We have been inundated by “Russian Girls” “viagra”,and other self-explanatory Junk, which I have been Deleting, with no difference. A lot of them come with three numbers attached to the address, and impossible to block. I think these have been spread to many of my schoolfriends addresses, and I am no longer welcome on that site either.
We have just been
Remember that being unable to send is completely unrelated to the spam you receive. These are two completely different problems.
Hi, I was in the process of forwarding an email on my Verizon account using the AOL app on my Note 9. I wanted to choose a different email address to send from and one I don’t recognize came up. I Googled it and it belongs to someone I don’t know. How is this possible? How do I remove it? I tried another one of my accounts and it came up with an address associated to the free Verizon web page they used to give us that we somehow connected to Linked In. What do I do? I will give you an email address that didn’t do that.
I mean, it WAS connected to my Linked In account.

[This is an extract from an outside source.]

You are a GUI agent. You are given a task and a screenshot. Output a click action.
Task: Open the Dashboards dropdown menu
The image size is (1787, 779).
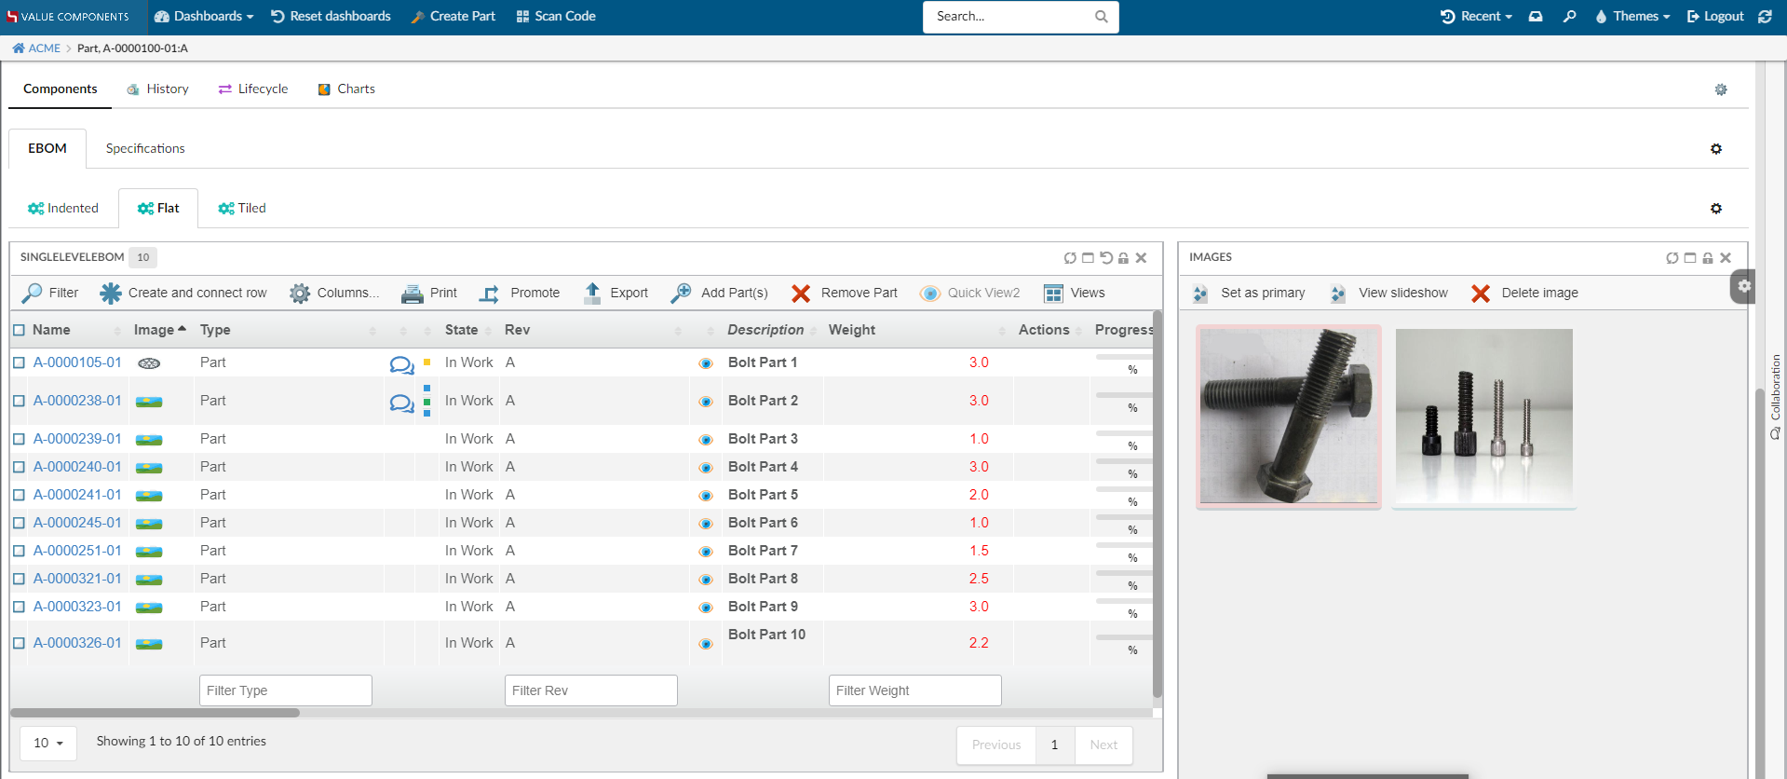point(205,16)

UPDATE: I asked Tech support. Verizon created alias an email address for each account before they sold to AOL. It is something AOL can’t remove but they said it is perfectly safe.
I call total bull corn on this. I don’t believe that for example gmail can’t tell that an email was not sent by me to me. They can tell nearly every single thing I do and they could detect this and at the least send me a notice asking if I sent this. If that starts being done these clowns will probably stop doing this stuff. I also bet the gov’t has a system to stop these kind of things. Don’t tell me nothing can be done. Acting like nothing can be done is adding to nothing being done.
What, specifically, can the average user do? That’s who I’m trying to answer this for. That Google or the government or someone else could theoretically do something doesn’t change the fact that there is nothing you or I can do.